For those who want to fix the auto import in composite projects, I have a partial solution for you. I think as this already works out of the box with the current implementation, the TypeScript team might be able to actually leverage this, and fix the issue internally so we don't have to configure all the referenced projects to built files to make types available only for auto-import.

Here is how it all works, you will have to add the built version of the referenced projects where the declaration files are generated in the compilerOptions.typeRoots, this is on top of node_modules/types, and remember adding node_modules/types is important or it will break the global types in your project.

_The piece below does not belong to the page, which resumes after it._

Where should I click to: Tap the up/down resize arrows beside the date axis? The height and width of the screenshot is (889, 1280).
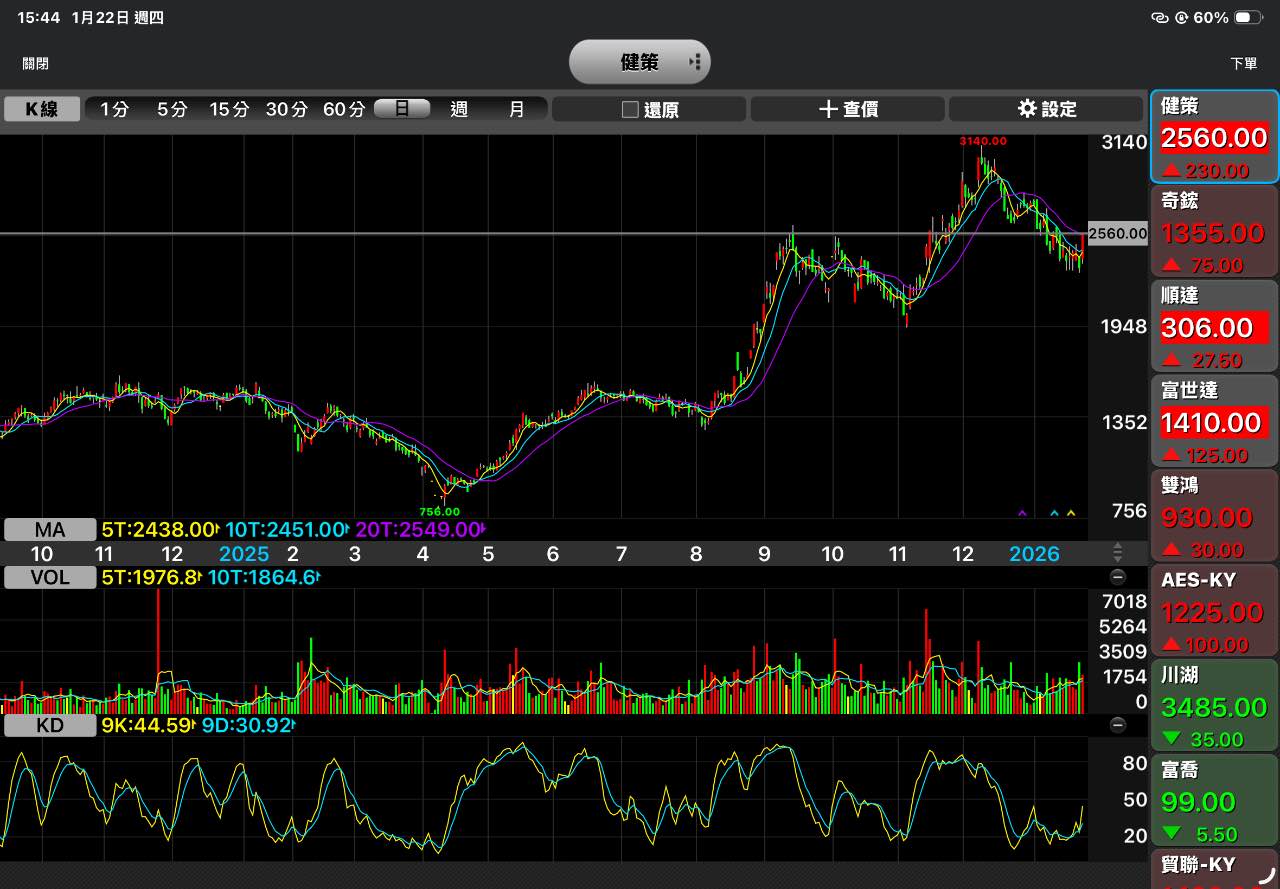(x=1118, y=553)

A minimal base configs (that will be extended by the composite projects) look like this:

{
    "extends": "@tsconfig/strictest/tsconfig.json",
    "compilerOptions": {
        // required configs
        "baseUrl": ".",
        "rootDir": ".",
        "outDir": "./built/local",

        "composite": true,
        "declaration": true,
        "declarationMap": true,
        "sourceMap": true,

       // configure these based on your needs
        "module": "esnext",
        "target": "es2016",
        "moduleResolution": "node",
        "resolveJsonModule": true,
        "jsx": "react-jsx",
        "checkJs": false
    }
}

And a project that has references can include the built of shared in the typeRoots like this:

{
    "extends": "../../tsconfig-base",
    "compilerOptions": {
        "typeRoots": [
            "../../node_modules/@types",
            "../../built/local/app/shared",
        ],
    },
    "include": [
        "**/*",
        "**/*.json",
    ],
    "references": [
        {"path": "../shared"},
    ],
}

And the shared project configs that was referenced above:

{
    "files": [],
    "include": [],
    "references": [
        {"path": "./main"},
        {"path": "./shared"},
    ],
}

And then you'll have to build the whole project for the declarations to be available for auto-import to work by running tsc -b app --watch.

This works only partially, and for some reasons the root exported declarations are not available in the auto import. In our example loadConfigs1 is not available which is in the root index.ts but loadConfigs2 is available in the auto-import list.

This should allow the incremental build, and the auto imports in vscode to work properly.